Anyone know how to do this ?

Just have a copy of the website with NS3 and NS4 on the second box ?

If the main website box with the site and NS1, NS2 go down will it resolve itself to the second machine and NS3 - NS4 preventing an outage ?
icon_rolleyes.gif
bsykes
You'll need to get a load balancer to do what you are wanting to do efficiently. Alternatively, if you wanted, you could set the TTL on your www record to be a very low number, and if your main webserver went down, you could change the DNS to point to it.
cprompt
QUOTE (bsykes)
You'll need to get a load balancer to do what you are wanting to do efficiently.

Ooh, I just said that in the other thread icon_razz.gif

QUOTE (bsykes)
Alternatively, if you wanted, you could set the TTL on your www record to be a very low number, and if your main webserver went down, you could change the DNS to point to it.

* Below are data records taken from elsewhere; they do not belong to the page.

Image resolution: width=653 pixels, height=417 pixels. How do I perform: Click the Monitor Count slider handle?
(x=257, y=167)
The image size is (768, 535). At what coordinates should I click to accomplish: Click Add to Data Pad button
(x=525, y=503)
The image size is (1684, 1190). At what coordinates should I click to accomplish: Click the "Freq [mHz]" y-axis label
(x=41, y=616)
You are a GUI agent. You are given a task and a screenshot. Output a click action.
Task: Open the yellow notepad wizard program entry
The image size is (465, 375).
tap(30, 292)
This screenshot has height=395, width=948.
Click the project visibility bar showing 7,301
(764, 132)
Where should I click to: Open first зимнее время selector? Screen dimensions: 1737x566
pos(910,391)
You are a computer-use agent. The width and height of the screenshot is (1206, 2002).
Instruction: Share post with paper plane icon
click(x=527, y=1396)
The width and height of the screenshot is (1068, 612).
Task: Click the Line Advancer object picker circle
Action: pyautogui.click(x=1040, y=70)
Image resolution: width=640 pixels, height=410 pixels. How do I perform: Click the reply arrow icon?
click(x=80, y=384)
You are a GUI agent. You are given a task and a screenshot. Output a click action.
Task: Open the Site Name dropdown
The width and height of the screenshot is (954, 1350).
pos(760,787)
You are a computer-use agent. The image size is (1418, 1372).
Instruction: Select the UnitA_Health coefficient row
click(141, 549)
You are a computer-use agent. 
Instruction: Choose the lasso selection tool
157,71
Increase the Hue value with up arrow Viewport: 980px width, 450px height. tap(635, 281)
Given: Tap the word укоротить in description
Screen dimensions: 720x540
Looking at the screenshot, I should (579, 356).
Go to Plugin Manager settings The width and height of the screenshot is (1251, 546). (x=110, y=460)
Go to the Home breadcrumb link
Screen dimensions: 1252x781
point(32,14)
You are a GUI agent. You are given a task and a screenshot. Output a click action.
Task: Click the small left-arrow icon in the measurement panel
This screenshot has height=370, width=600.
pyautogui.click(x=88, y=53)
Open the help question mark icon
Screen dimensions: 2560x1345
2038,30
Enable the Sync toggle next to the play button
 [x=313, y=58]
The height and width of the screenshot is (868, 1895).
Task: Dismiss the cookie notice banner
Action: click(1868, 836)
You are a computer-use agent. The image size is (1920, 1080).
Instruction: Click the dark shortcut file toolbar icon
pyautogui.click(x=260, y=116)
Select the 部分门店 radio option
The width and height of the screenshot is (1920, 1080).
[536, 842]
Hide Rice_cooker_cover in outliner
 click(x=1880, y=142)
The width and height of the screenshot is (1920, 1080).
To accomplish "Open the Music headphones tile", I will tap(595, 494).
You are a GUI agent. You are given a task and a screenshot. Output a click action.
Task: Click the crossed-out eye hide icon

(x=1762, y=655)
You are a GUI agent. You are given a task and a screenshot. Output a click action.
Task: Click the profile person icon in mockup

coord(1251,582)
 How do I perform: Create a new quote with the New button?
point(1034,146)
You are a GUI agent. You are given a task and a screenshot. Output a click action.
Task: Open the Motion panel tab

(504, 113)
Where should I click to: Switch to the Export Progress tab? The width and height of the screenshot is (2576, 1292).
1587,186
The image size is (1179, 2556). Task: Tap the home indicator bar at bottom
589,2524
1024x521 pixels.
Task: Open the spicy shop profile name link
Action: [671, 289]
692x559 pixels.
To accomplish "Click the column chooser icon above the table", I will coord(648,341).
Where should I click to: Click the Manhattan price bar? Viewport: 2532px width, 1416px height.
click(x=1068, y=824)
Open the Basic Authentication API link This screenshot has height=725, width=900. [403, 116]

Yes, but... 1) you have to do this manually, so if you're tucked up in bed, it aint going to happen and 2) some ISPs do not honour TTLs properly, in other words, if they have cached the A record in their DNS, they may continue to server this even after the TTL has expired.

I've had some terrible encounters with ISPs screwing around with DNS, caches, proxy servers, content filtering systems etc all of which go against the rules (or spirit) of the internet.